In patients with only one eye meeting criteria to be a study eye at the time of randomization, the fellow eye must meet the following criteria:

No longer recruiting. Comments: Recruitment has ended.

Completed, with results published. Comments: The Diabetic Retinopathy Clinical Research Network: A Randomized Trial Comparing Intravitreal Triamcinolone Acetonide and Focal/Grid Photocoagulation for Diabetic Macular Edema. Am J Ophthalmol 115 : 1447-9 , 2008

At 4 months, mean visual acuity was better in the 4-mg triamcinolone group than in either the laser group (P<0.001) or the 1-mg triamcinolone group (P = 0.001). By 1 year, there were no significant differences among groups in mean visual acuity. At the 16-month visit and extending through the primary outcome visit at 2 years, mean visual acuity was better in the laser group than in the other 2 groups (at 2 years, P = 0.02 comparing the laser and 1-mg groups, P = 0.002 comparing the laser and 4-mg groups, and P = 0.49 comparing the 1-mg and 4-mg groups). Treatment group differences in the visual acuity outcome could not be attributed solely to cataract formation. Optical coherence tomography results generally paralleled the visual acuity results.
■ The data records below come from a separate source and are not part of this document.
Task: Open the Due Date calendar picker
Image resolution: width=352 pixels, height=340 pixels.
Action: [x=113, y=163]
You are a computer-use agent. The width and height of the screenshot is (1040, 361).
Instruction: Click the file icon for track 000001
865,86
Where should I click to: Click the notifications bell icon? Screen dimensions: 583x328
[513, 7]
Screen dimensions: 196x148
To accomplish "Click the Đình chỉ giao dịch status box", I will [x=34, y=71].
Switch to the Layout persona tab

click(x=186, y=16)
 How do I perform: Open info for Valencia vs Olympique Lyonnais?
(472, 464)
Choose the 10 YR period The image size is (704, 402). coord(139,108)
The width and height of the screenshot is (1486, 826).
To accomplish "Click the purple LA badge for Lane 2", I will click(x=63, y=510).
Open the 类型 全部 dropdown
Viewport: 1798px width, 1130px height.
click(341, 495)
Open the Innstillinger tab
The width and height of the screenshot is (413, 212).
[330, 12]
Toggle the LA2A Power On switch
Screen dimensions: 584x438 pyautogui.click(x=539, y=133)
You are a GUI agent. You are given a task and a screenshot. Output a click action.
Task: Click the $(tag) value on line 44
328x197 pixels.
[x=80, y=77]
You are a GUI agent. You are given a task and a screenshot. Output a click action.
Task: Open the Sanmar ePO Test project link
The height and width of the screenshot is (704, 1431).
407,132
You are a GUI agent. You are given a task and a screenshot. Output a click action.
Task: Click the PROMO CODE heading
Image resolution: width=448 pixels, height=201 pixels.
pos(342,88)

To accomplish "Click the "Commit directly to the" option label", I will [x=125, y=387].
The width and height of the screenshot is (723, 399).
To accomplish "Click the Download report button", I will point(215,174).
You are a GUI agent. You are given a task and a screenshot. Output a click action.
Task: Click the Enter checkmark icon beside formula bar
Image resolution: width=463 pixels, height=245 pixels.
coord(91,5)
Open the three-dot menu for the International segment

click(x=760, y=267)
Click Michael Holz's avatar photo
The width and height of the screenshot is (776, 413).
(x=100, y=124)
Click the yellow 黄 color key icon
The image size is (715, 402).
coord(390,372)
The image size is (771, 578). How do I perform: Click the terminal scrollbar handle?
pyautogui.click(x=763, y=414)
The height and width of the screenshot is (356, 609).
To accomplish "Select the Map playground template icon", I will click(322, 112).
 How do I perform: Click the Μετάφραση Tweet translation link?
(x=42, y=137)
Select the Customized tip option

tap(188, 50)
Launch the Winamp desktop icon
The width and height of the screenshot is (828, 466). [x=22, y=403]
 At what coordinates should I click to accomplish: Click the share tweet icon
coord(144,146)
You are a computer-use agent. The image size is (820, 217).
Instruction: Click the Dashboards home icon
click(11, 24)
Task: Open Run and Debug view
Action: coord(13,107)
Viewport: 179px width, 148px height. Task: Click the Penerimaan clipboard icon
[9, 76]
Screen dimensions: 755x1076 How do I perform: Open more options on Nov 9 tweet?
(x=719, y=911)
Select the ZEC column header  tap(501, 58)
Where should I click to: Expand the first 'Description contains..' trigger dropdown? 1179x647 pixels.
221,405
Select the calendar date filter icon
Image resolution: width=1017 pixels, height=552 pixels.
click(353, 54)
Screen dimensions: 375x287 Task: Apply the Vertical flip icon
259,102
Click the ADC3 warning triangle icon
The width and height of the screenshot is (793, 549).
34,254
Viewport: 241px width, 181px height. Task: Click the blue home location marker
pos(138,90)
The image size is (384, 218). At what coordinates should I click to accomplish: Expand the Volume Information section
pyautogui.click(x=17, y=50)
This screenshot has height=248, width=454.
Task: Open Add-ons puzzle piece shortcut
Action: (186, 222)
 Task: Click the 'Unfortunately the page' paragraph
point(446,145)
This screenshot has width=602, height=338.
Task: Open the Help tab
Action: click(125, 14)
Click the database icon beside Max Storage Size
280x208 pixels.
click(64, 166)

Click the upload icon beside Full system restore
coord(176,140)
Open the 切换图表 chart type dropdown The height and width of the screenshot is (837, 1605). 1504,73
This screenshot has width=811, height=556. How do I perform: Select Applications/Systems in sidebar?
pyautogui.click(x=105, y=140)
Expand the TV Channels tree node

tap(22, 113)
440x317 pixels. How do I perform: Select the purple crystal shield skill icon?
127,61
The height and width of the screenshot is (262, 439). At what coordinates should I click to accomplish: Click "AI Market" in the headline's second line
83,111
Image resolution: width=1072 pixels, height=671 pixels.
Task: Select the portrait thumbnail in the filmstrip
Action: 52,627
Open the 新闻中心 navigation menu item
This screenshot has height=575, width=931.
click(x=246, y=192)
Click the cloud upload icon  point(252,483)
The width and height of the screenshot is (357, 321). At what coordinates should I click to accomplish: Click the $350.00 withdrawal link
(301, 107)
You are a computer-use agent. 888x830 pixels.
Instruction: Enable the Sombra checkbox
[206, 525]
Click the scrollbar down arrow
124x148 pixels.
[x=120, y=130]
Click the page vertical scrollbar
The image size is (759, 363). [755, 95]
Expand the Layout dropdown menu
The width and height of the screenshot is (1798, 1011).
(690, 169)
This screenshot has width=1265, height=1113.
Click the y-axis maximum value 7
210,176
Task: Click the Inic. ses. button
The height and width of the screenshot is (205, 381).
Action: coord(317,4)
Intraocular pressure increased from baseline by 10 mmHg or more at any visit in 4%, 16%, and 33% of eyes in the 3 treatment groups, respectively, and cataract surgery was performed in 13%, 23%, and 51% of eyes in the 3 treatment groups, respectively. Over a 2-year period, focal/grid photocoagulation is more effective and has fewer side effects than 1-mg or 4-mg doses of preservative-free intravitreal triamcinolone for most patients with DME who have characteristics similar to the cohort in this clinical trial. The results of this study also support that focal/grid photocoagulation currently should be the benchmark against which other treatments are compared in clinical trials of DME.